Stored items:
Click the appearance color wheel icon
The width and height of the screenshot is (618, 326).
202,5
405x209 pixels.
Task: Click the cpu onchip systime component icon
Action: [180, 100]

Brief:
Give back exactly the lines running from the line that has "The width and" to the end of the entries above.

Exercise solution:
The width and height of the screenshot is (618, 326).
202,5
405x209 pixels.
Task: Click the cpu onchip systime component icon
Action: [180, 100]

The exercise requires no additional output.